Barcelona’s Decidim platform is one of the clearest examples of this democratic logic. Decidim is a free and open-source platform for participatory democracy, used for consultations, participatory budgeting, assemblies, and citizen proposals. Its best-known deployment, decidim.barcelona, had more than 120,000 registered participants, 126 participatory processes, 4,492 public meetings, 31,261 proposals, and 258,866 support votes as of June 2023. More than 14,000 proposals had already become public policies grouped into resulting projects whose implementation could be monitored.
This matters because democratic participation is not only about inviting people to speak. It is also about building systems where proposals, deliberation, voting, implementation, and accountability can be followed. When the platform itself is open source, other cities and communities can study it, adapt it, translate it, reuse it, and improve it. Democracy becomes not only a process, but a shared civic technology.
Ukraine’s ProZorro procurement system offers another powerful case. After the Maidan reformers from civil society, business, and government created a radically transparent, open-source e-procurement system so public contracts could be conducted electronically and made visible online. The Open Contracting Partnership reports that these reforms decreased corruption, increased competition, and saved $6 billion, while more than 100,000 citizen monitors helped ensure projects were delivered.
ProZorro is especially important because it connects the professional and democratic arguments. Procurement is not glamorous. It is forms, contracts, suppliers, budgets, eligibility, documentation, and oversight. But procurement is also where public money becomes roads, school meals, medicines, technology systems, repairs, infrastructure, and services. When procurement data becomes open and monitorable, democracy gains a practical instrument.

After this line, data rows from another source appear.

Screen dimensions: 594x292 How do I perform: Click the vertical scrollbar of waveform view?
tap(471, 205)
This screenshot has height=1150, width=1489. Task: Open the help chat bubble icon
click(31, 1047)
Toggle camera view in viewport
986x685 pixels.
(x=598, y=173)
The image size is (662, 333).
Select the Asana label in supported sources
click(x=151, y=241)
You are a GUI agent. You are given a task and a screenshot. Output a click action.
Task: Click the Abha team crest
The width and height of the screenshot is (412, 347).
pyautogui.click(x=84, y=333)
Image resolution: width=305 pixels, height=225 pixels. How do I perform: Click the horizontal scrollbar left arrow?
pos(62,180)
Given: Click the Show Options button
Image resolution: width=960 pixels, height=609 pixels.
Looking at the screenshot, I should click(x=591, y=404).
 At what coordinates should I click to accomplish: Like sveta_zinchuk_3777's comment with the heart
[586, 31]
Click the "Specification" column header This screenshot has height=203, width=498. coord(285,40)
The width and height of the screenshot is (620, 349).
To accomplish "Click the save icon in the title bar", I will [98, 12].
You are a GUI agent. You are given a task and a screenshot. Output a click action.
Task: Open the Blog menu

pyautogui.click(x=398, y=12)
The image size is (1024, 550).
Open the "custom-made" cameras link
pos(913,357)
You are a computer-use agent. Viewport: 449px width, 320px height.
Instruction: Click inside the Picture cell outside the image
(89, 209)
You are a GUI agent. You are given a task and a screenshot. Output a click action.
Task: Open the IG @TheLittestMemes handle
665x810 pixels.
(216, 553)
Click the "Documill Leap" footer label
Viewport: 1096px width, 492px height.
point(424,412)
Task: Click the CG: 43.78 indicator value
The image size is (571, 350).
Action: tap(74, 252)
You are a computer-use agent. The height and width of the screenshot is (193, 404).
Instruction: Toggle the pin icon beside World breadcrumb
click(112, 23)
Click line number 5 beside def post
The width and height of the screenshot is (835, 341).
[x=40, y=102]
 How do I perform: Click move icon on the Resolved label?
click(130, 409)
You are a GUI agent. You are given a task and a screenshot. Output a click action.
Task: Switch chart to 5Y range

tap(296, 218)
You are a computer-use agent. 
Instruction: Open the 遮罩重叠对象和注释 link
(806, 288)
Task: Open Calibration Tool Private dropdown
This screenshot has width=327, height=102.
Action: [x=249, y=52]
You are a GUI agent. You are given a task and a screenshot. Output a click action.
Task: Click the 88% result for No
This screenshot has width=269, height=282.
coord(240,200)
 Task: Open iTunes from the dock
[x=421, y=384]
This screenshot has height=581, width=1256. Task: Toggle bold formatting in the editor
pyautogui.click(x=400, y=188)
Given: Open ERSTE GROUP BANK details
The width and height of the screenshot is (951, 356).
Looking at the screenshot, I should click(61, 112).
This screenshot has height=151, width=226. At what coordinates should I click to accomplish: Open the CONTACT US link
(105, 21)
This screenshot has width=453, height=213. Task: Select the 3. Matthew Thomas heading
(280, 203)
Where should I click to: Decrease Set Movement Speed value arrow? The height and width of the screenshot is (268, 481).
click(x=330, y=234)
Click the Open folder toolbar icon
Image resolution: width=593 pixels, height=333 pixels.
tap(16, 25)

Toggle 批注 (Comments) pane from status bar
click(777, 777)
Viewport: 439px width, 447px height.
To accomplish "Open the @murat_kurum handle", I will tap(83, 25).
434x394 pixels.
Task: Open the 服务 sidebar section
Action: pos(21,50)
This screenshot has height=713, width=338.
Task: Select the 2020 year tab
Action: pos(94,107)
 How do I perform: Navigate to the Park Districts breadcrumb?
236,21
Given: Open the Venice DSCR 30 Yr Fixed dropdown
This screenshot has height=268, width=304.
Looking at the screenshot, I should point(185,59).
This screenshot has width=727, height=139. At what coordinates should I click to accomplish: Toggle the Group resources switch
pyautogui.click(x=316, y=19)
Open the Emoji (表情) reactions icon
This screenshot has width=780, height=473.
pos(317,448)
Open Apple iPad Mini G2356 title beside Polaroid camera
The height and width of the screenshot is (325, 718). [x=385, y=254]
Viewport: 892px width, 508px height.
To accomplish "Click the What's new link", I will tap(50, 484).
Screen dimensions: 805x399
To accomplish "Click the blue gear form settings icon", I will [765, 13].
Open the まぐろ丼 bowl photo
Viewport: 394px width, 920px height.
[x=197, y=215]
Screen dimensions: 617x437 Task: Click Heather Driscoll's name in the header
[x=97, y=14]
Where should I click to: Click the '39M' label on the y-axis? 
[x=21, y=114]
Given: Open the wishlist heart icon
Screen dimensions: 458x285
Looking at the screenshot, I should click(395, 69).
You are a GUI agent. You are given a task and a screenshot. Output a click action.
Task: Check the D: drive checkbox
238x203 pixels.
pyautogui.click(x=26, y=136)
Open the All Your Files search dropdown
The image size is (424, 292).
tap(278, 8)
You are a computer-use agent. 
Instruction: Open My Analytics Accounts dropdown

Citizens, journalists, businesses, auditors, and watchdog organisations can see patterns that would otherwise stay buried.
Citizen science gives us a more environmental example. After the Fukushima disaster, Safecast emerged as a volunteer-driven effort to collect and publish radiation data. Safecast now maintains what it describes as the largest open dataset of background radiation measurements ever collected, with more than 150 million readings, and releases its data under a CC0 public-domain designation so anyone can use it without licensing restrictions.
That is not just a technical achievement. It is a civic image. People facing uncertainty did not wait only for distant institutions to produce knowledge. They built devices, gathered measurements, published data openly, and made invisible risk more visible. Open technology, at its best, does not simply distribute software. It distributes agency.
This is why open source is not just for nerds.
The world built with software is not just for nerds.
It belongs to the teacher trying to adapt a lesson. The student learning that technology can be opened, not merely consumed. The local official trying to serve citizens with a shrinking budget. The NGO trying to protect sensitive data. The small business trying not to drown in subscriptions. The parent wondering where their child’s information goes. The community trying to monitor air quality, repair devices, map risks, or build something that lasts.
The code beneath the floorboards is already there.
We walk across it every day.
This series is an invitation to look beneath them with curiosity, courage, and civic intelligence. Because beneath the code, there are choices. Beneath the choices, there are values. And beneath those values, there is a question every society eventually has to answer:
Who gets to build the systems we all depend on?
In the next posts, we will begin opening the floorboards one by one: cost, privacy, education, public services, security, open hardware, digital sovereignty, and the practical decisions organisations can make when they want more control over the systems they depend on.